## Your task
All the entries need to be quoted exactly, apart from the pictures, which you should drop.

[Data extracted from a collection]
┄┄┄┄┄┄┄┄┄┄

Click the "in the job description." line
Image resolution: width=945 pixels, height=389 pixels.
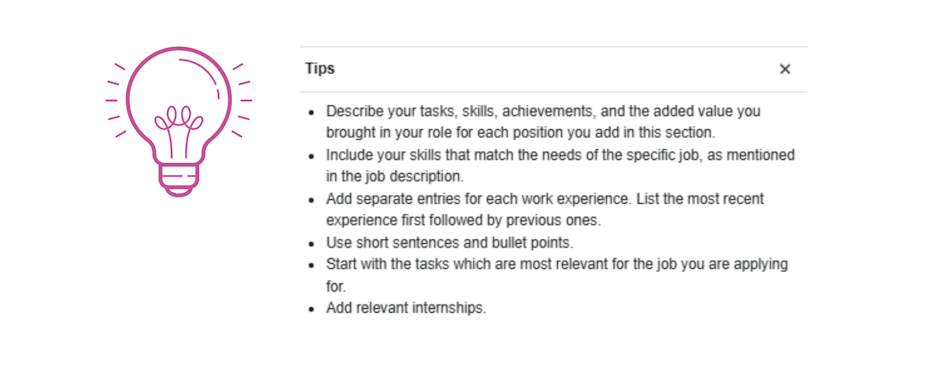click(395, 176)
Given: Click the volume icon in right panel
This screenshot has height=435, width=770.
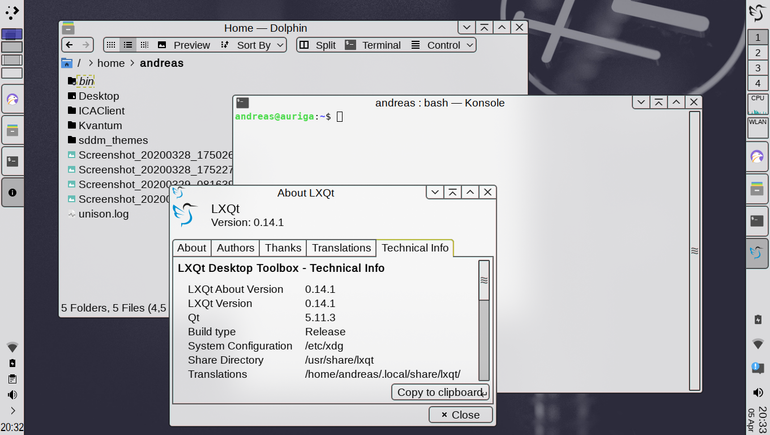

┄┄┄┄┄┄┄┄┄┄

## Result of this task
Click the "in the job description." line
Image resolution: width=945 pixels, height=389 pixels.
click(395, 176)
Given: Click the volume icon in right panel
This screenshot has height=435, width=770.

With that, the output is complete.